Publié le 15/12/2025, rédigé par Valentine Canal, diplômée du Master « Médiation culturelle et études visuelles » du département « Culture et communication » de l’Université Toulouse Jean Jaurès.

Mis à jour le 16/12/2025

Qu’éprouve-t-on face à un film lorsque la vue n’en est pas le repère central ?
Les expériences des spectateur·rices en situation de déficience visuelle démontrent que le cinéma peut s’écouter, se ressentir et s’imaginer autrement que par la vue.
En interrogeant leurs expériences cinématographiques, parfois médiées par le dispositif d’audiodescription, c’est notre rapport collectif aux images, aux espaces de projection et à la place accordée à la diversité perceptive qui se trouve remis en question.

Face aux narrations complexes, l’audiodescription peut faire la différence

Selon les spectateur·rices interrogé·es dans le cadre de mon mémoire de recherche, certaines œuvres nécessitent davantage de médiation des éléments visuels que d’autres. Une spectatrice explique : “Il y a des films où l’audiodescription va rajouter que 5 % à la compréhension. Alors que pour Star Wars [1], l’audiodescription c’est 100 % !”. Pour les films aux nombreux effets spéciaux, au montage rapide ou ceux dont la narration est elliptique, comme c’est souvent le cas au sein du registre de la science-fiction ou du thriller, l’absence d’audiodescription peut rendre l’expérience des spectateur·rices confuse, voire hermétique comme le spécifie un autre spectateur. :“Il y a des films qui réclament moins d’audiodescription, mais avec d’autres je suis plus en difficulté, parce qu’il y a plein d’éléments qu’on ne comprend pas.”

**DONNÉES FOURNIES:**
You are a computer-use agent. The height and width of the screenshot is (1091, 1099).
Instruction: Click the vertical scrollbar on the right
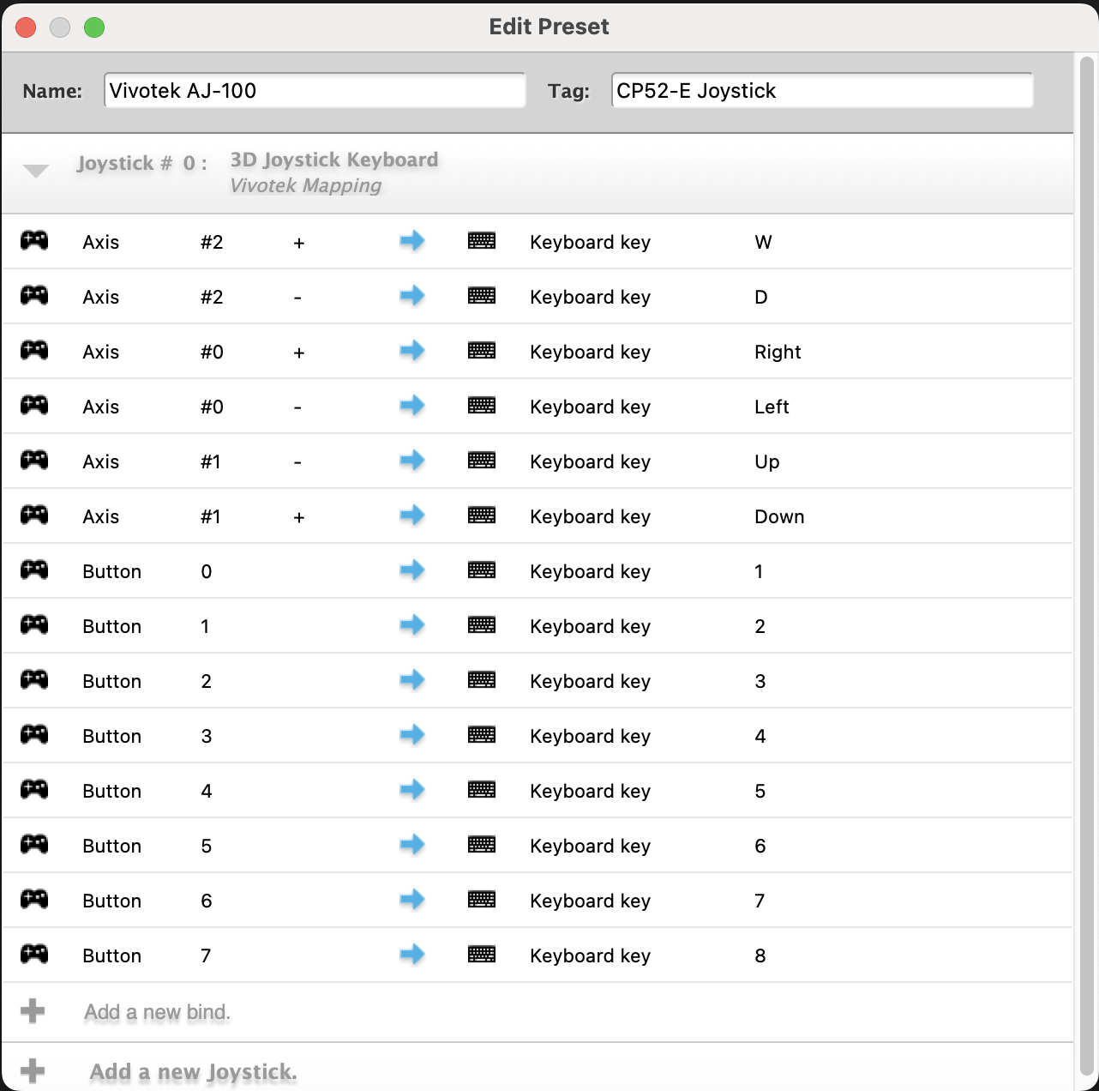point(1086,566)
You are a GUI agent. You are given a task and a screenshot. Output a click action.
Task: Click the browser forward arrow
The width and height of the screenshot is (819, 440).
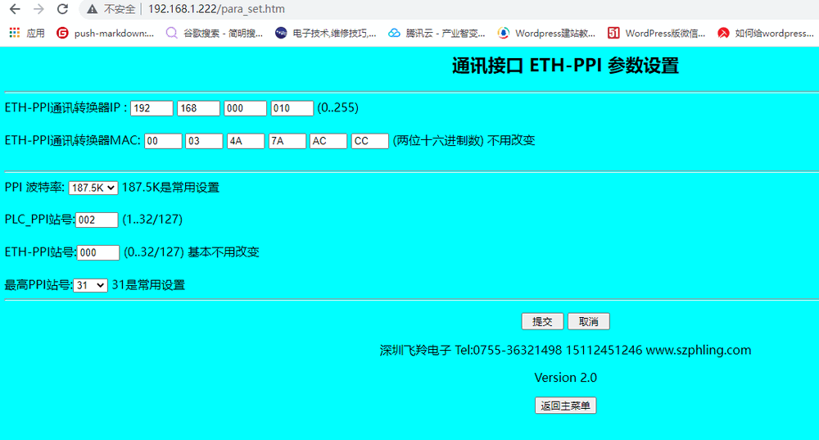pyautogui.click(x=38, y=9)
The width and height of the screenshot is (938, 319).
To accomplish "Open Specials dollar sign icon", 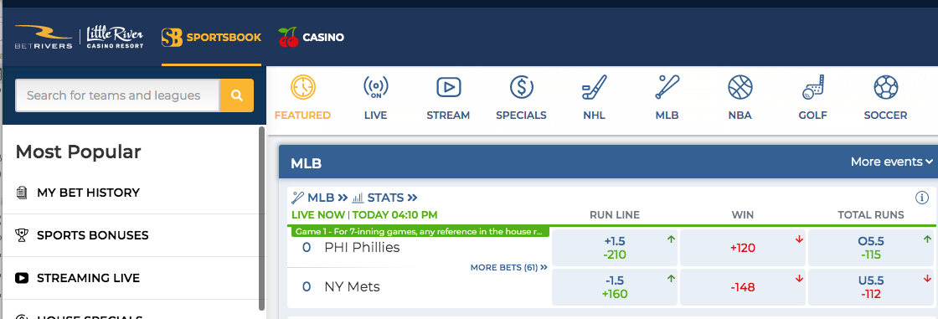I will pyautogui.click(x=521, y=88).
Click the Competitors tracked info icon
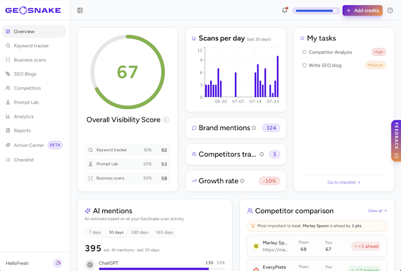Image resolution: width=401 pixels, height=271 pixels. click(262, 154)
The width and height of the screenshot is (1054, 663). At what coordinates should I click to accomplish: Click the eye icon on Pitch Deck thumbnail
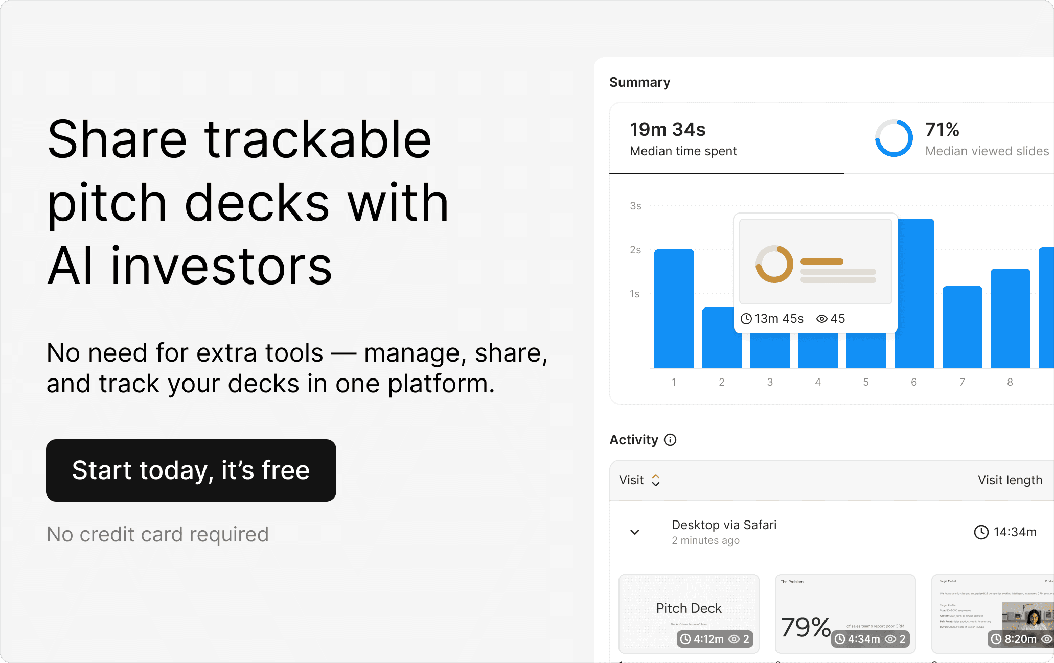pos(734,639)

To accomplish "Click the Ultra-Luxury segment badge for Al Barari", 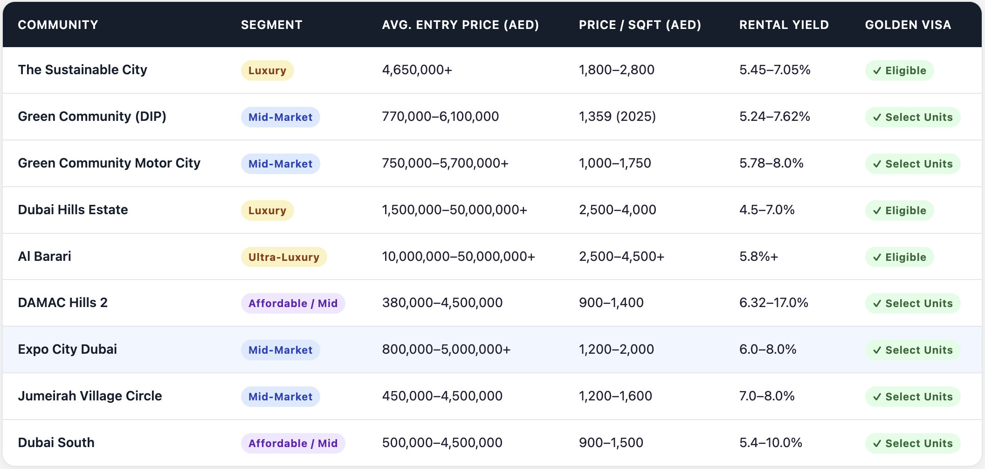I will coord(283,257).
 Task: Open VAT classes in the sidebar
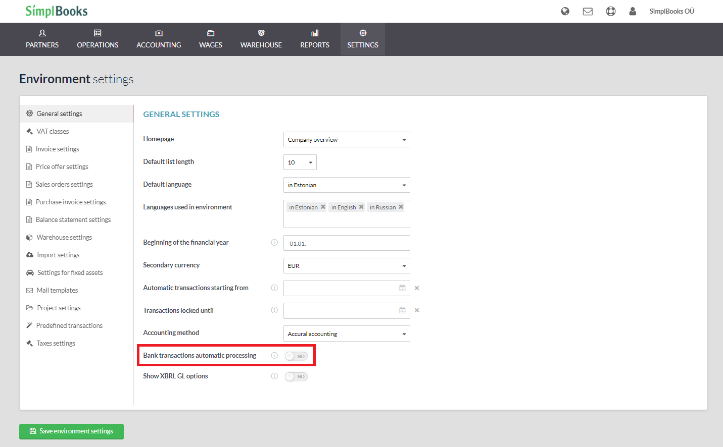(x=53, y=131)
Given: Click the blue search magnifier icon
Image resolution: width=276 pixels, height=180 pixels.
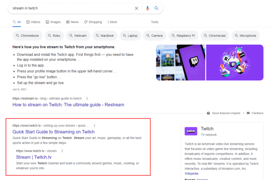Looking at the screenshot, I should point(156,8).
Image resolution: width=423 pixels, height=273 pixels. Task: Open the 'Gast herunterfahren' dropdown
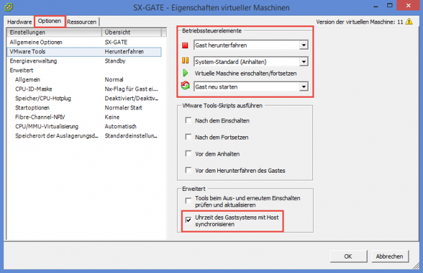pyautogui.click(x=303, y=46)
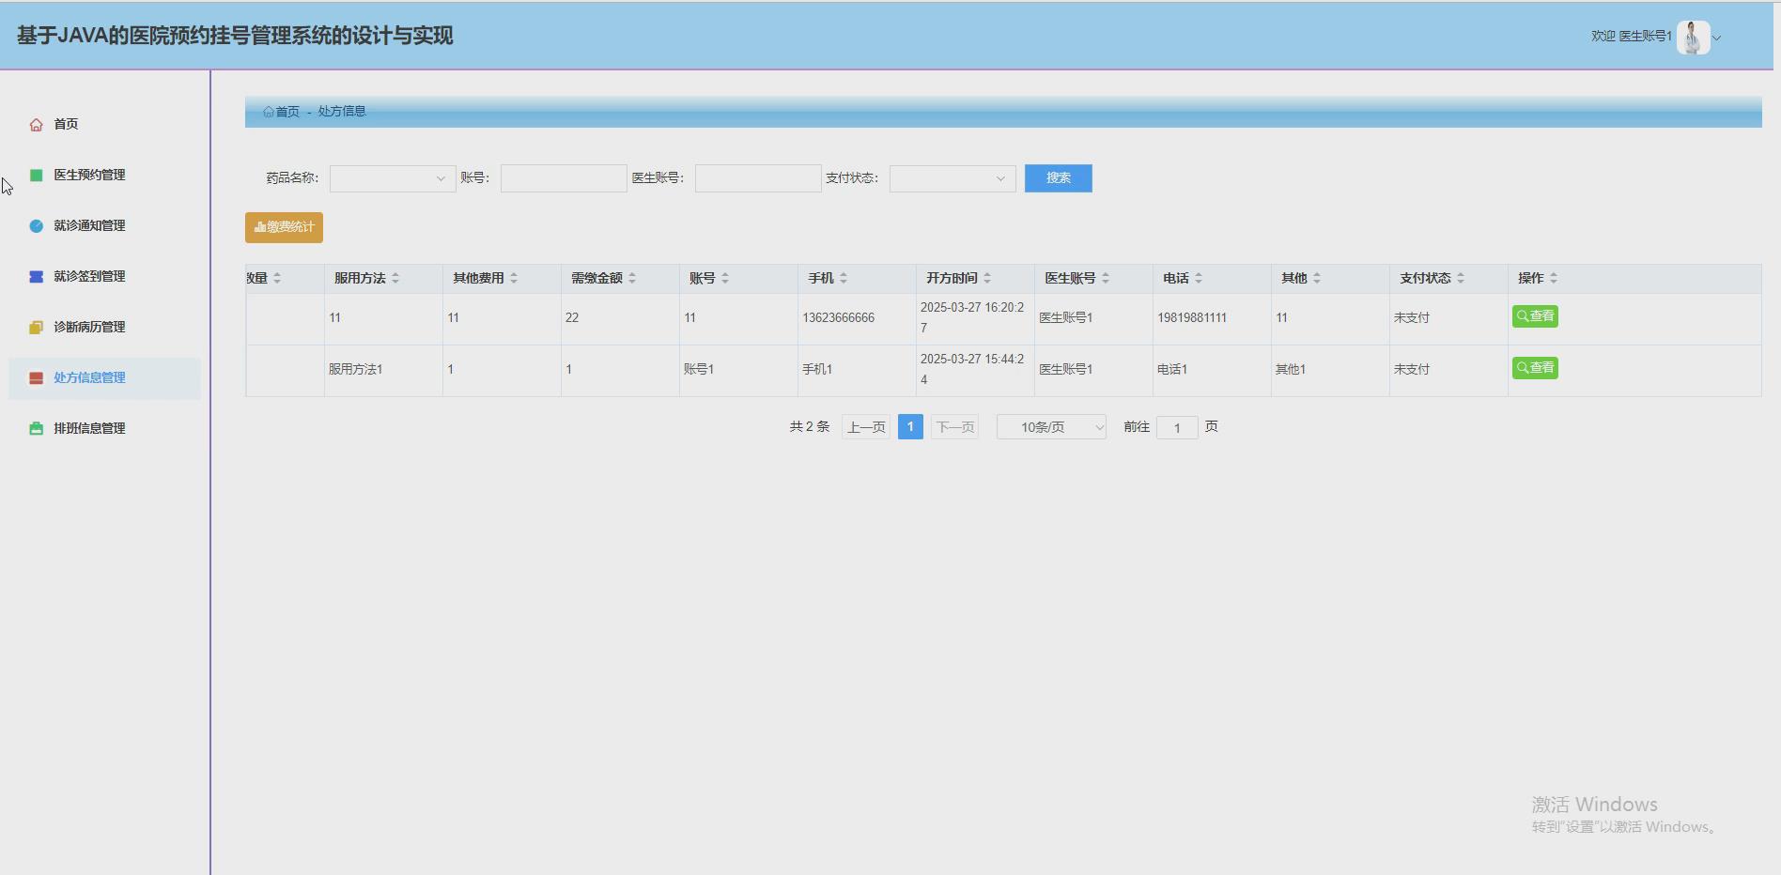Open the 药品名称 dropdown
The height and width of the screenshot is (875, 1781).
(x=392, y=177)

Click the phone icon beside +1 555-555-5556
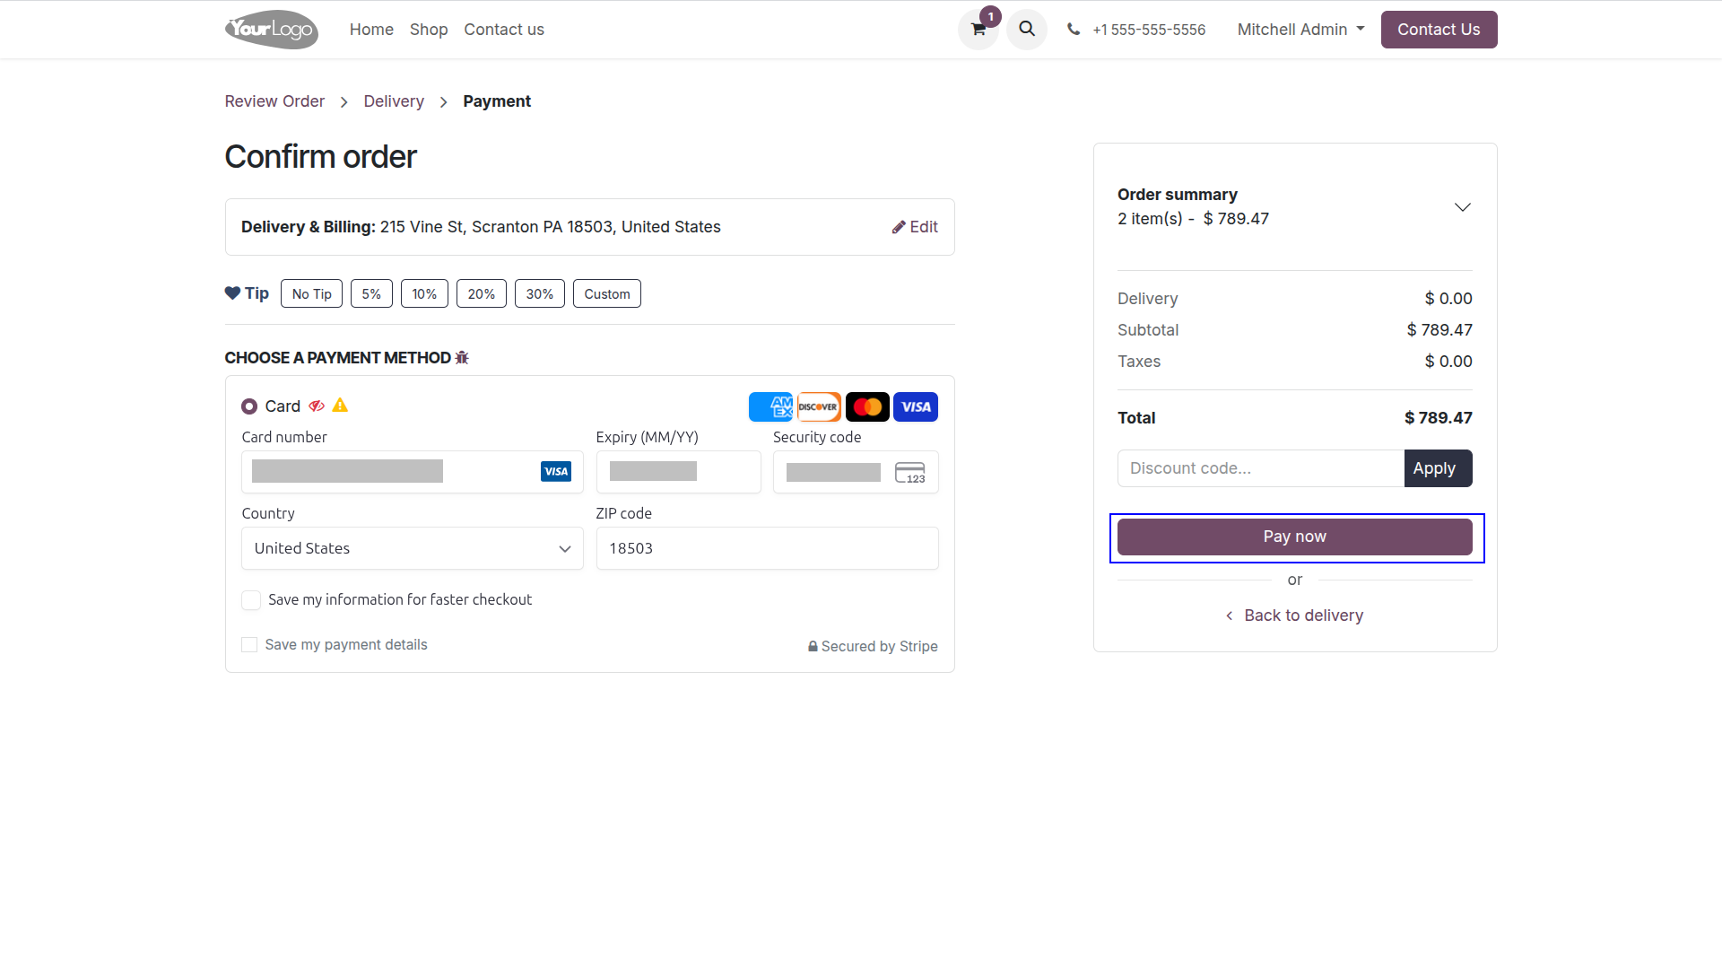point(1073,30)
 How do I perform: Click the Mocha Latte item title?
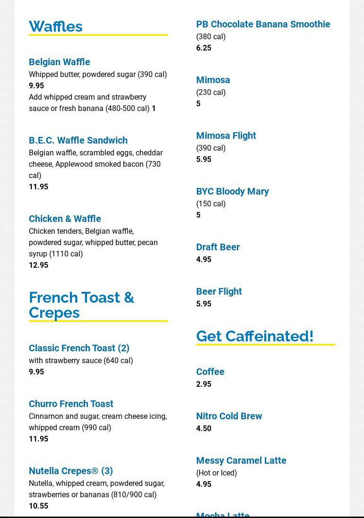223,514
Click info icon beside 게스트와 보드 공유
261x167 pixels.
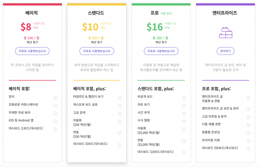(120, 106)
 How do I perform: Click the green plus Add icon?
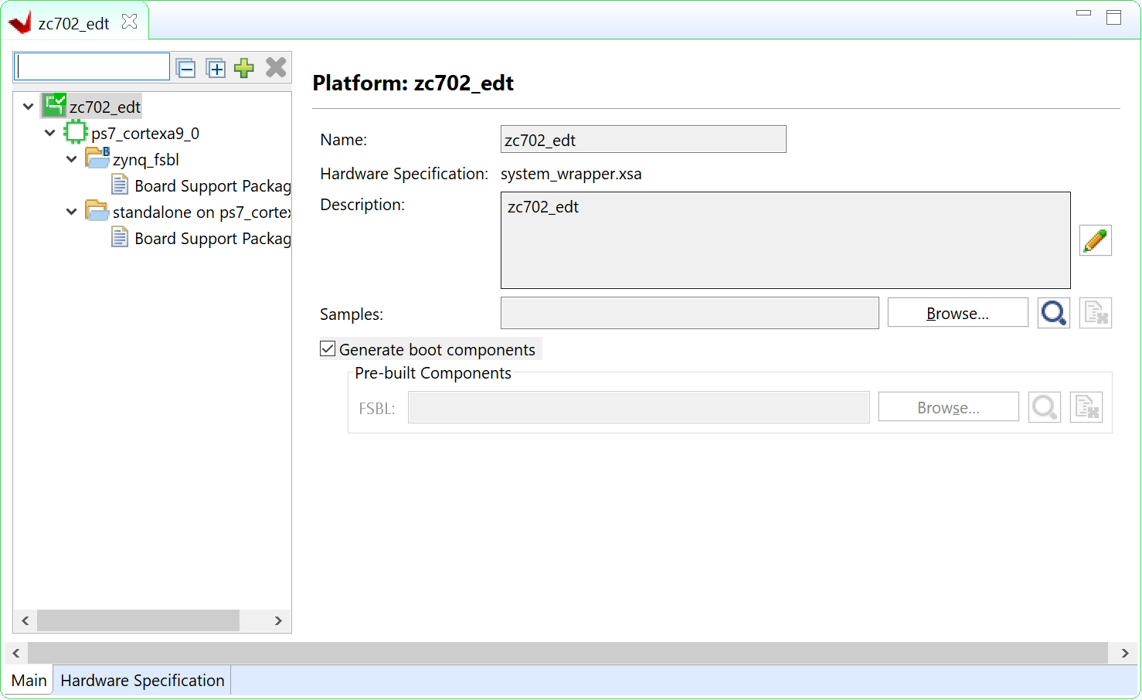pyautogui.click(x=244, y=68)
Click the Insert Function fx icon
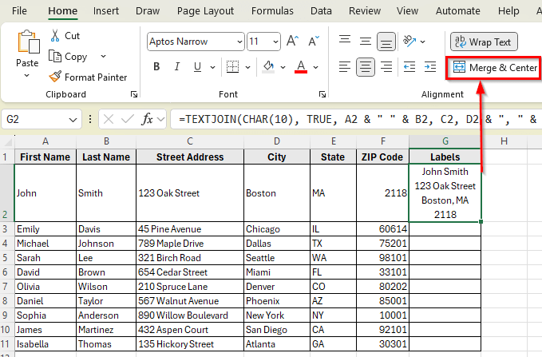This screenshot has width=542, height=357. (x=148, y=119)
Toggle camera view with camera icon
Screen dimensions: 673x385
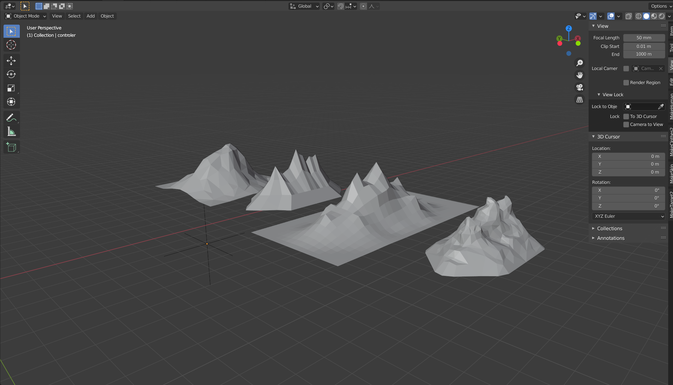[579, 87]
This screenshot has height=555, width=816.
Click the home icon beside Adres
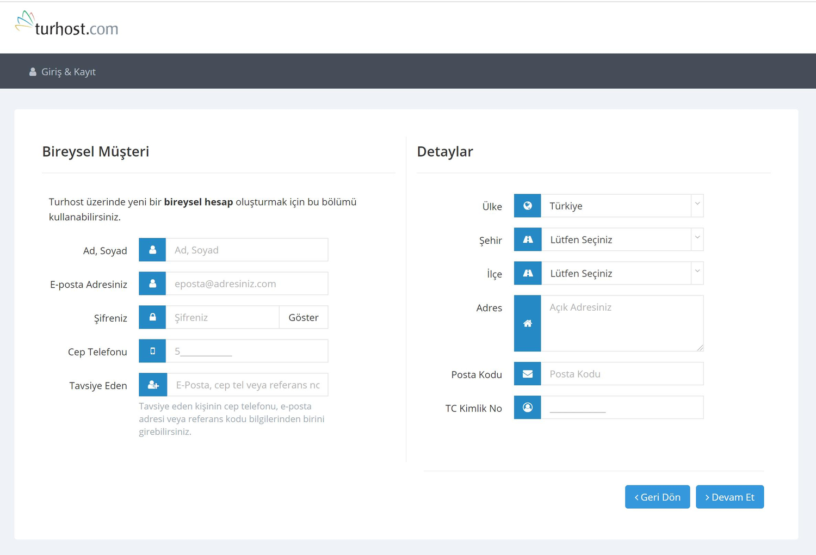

**CONSIGNE:**
Recopiez tout le passage de l'extrait sur l'audiodescription, depuis « Publié le 15/12/2025, rédigé » jusqu'à « Toulouse Jean Jaurès. ». Les entrées constituent un matériau à part, sans lien avec l'extrait.

**RÉPONSE COMPLÈTE:**
Publié le 15/12/2025, rédigé par Valentine Canal, diplômée du Master « Médiation culturelle et études visuelles » du département « Culture et communication » de l’Université Toulouse Jean Jaurès.